> _CONSIGNE 1_
Résumez l'extrait en deux phrases.
> _CONSIGNE 2_
Relevez tous les noms propres de lieux géographiques (route, ville, vallée, glacier) cités dans l'extrait.

> _EXTRAIT_
□ □ □ □

En partant vers le centre de la ville depuis le camping, Anaïs remarque un porte feuille sur la route, avec une carte bancaire irlandaise. Il y a deux campings au bout de notre rue, le nôtre mais nous n'avons pas noté la présence de vacanciers irlandais et un autre, dans lequel nous entrons. Bingo, il y a bien un combi irlandais occupé par le propriétaire du porte-feuille ! Ce dernier avec son frère et sa femme, nous remercient chaleureusement en nous offrant des bières. Ils voyagent dans leur combi 1ère génération (pour les connaisseurs), âgé de plus de 40 ans et en attente d'un nouveau pare-brise : celui-ci s'est fissuré à cause d'une pierre sur la Carretera Austral ! Un nouveau leur sera envoyé depuis Puerto Montt, grâce à un réseau de

passionnés de combis, la production de ce type de pare-brise n'existant plus.


La journée du lendemain est un day-off : les vélos sont au repos mais ce ne sera pas farniente pour nous. Il s'agit d'une excursion dans la vallée Exploradores pour randonner sur le glacier du même nom. Départ à 8h00 en camionnette pour une cinquantaine de kilomètres environ avant le départ du trek. Au bout de 20 kilomètres, deux panneaux sont postés sur la route, sur lesquels on peut lire : Camino Cortado (route coupée). Effectivement, la piste termine sa course dans un lac dont la formation a eu lieu il y a des milliers de... secondes, deux mois pour être précis ! A l'origine, il n'y avait qu'un cours d'eau mais un important glissement de terrain en aval a formé un barrage. Le passage vers l'autre rive s'effectue en bateau. Le paysage est vraiment singulier avec des arbres pas encore morts aux couleurs automnales perçant les eaux du lac.

On avale les derniers kilomètres puis la randonnée débute par une heure et demie de forêts, pierriers et moraines. A l'approche du glacier, il est l'heure d'enfiler guêtres et crampons pour deux de marches et d'exploration de cavernes avec notre guide Marco (qui pratique aussi le voyage au long cours en vélo) ! Depuis le 19eme siècle, la taille du glacier Exploradores diminue, ces dernières années en été, il perd 10 cm d'épaisseur par jour et 1 cm en hiver ! Quand le soleil pointe son nez, il fait ressortir les belles teintes bleutées de la glace ! La randonnée est magnifique et facilement accessible (le glacier culmine à 300 m d'altitude seulement).

□ □ □ □

> _DONNÉES FOURNIES_
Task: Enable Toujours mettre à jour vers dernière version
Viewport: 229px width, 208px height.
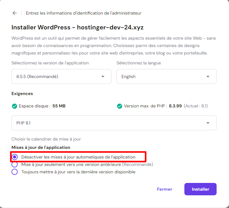Action: pyautogui.click(x=15, y=172)
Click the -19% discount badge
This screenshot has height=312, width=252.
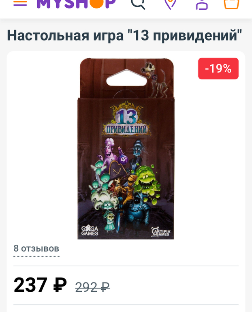tap(218, 68)
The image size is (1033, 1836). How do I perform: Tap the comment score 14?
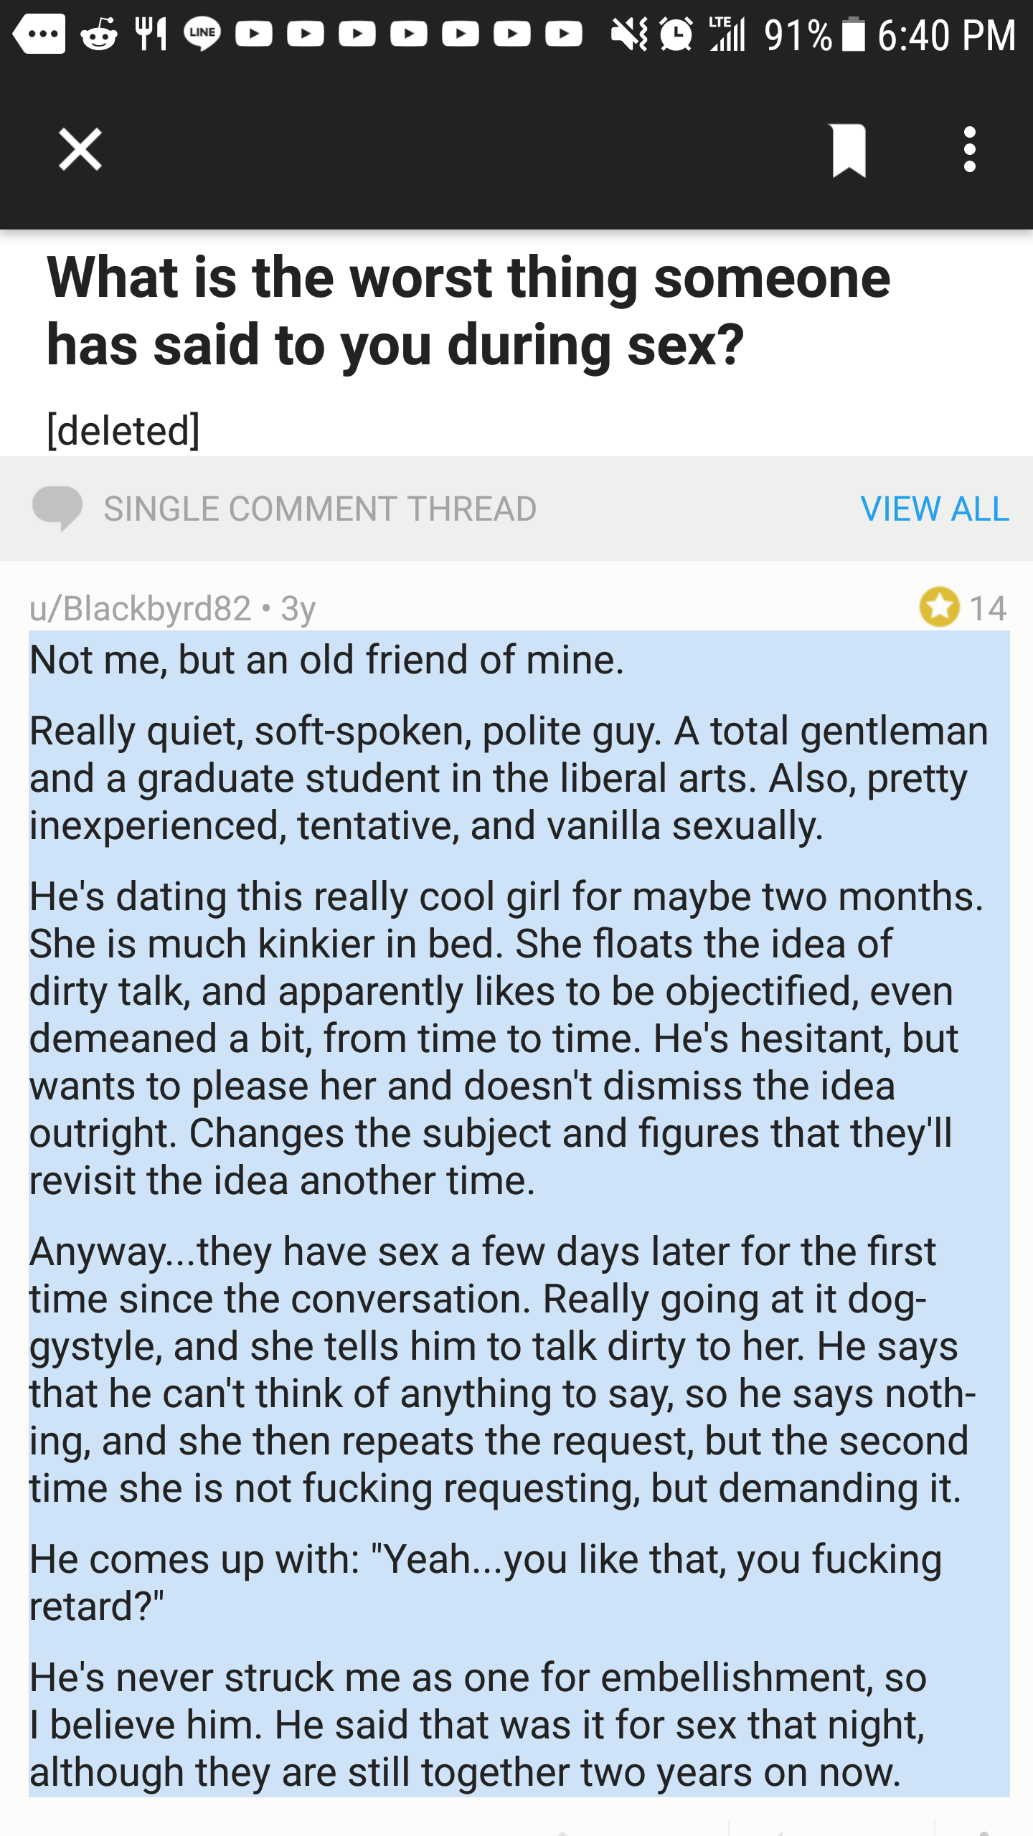988,608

□ □ □ □

> _RÉPONSE ATTENDUE 1_
En quittant le camping pour le centre-ville, Anaïs trouve sur la route un portefeuille contenant une carte bancaire irlandaise et le rapporte à son propriétaire, qui voyage en combi avec son frère et sa femme et remercie les narrateurs en leur offrant des bières. Le lendemain, une excursion dans la vallée Exploradores, avec la traversée en bateau d'un lac formé deux mois plus tôt par un glissement de terrain, aboutit à une randonnée guidée sur le glacier Exploradores, dont la taille diminue depuis le 19e siècle.

> _RÉPONSE ATTENDUE 2_
- Carretera Austral
- Puerto Montt
- vallée Exploradores
- glacier Exploradores